Ya Hitler Kazansaydı?: Swastika Geceleri

 

“Şiddet ve hainliğin erkeklere statü kazandırdığı, kadınların damızlık hayvan vasfına düşürüldüğü bu dünyada herkesin ortaklaşa taptığı tek bir şey vardır: Hitler.” (Burdekin, 2014).
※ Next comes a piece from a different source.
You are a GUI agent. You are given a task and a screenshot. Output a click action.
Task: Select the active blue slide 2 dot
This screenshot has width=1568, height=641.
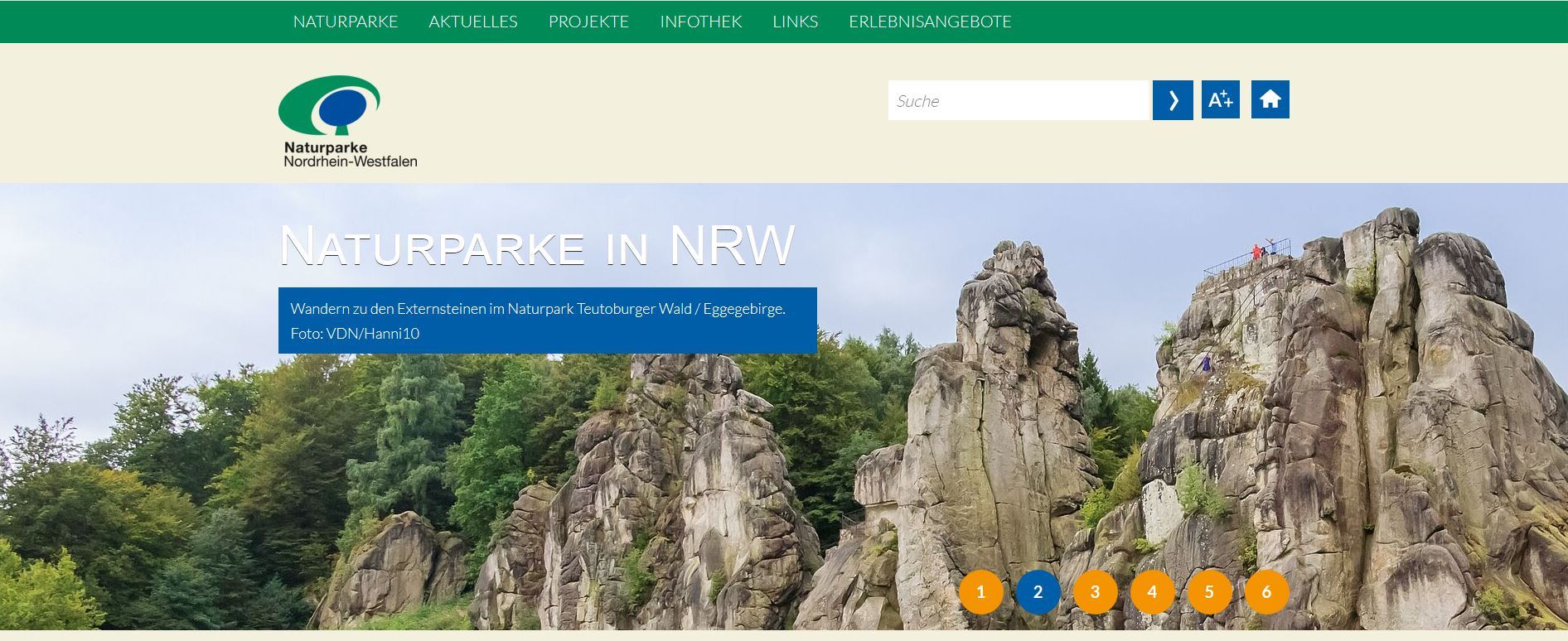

Swastika Geceleri, Katherine Burdekin’in Murray Constantine takma adıyla 1937 yılında kaleme aldığı feminist distopya türündeki romanıdır. Burdekin, kitabı Hitler iktidara geldikten 4 sene sonra faşizm, diktatörlük ve erkek egemenliği ön görüleriyle birlikte yazmıştır. Kitabı kendisinin yazdığını itiraf eden feminist yazarın itirafından sonra yeni baskısıyla yayımlanan kitap daha çok okunmuştur ve Damızlık Kızın Öyküsü adlı kitabın esin kaynağı olduğu söylenmiştir. Romanda Hitler’in dünyaya hâkim oluşunun 700 yıl sonrası işlenmiştir. Romanın yazıldığı dönemde henüz soykırımın ve II. Dünya Savaşı’nın gerçekleşmemiş olması, nazizmin toplumsal koşullarını o dönemde dahi yoğun bir şekilde ön plana çıkardığını göstermektedir.

Svastika Nedir?

Tarih boyunca farklı kültürlerde farklı amaçlar doğrultusunda kullanılan svastika (gamalı haç), su (iyi) ve asti (olmak) kelimelerinin -ka takısı ile birleşiminden oluşmuş Sanskritçe kökenli bir kelimedir. Adolf Hitler ile özdeştirilen svastika sembolünün tarihinin, 12.000 yıl öncesine dayandığı düşünülmektedir. Svastikanın dört kozmik gücü (ateş, su, hava ve toprak) simgeleyen dört kolu bulunur. Kolları saat yönünde ve tersinde olmak üzere iki şekilde resmedilir: Saat yönünde dönen svastika başarı ve sağlığı simgelerken saat yönü tersine dönen ise uğursuzluğu simgeler.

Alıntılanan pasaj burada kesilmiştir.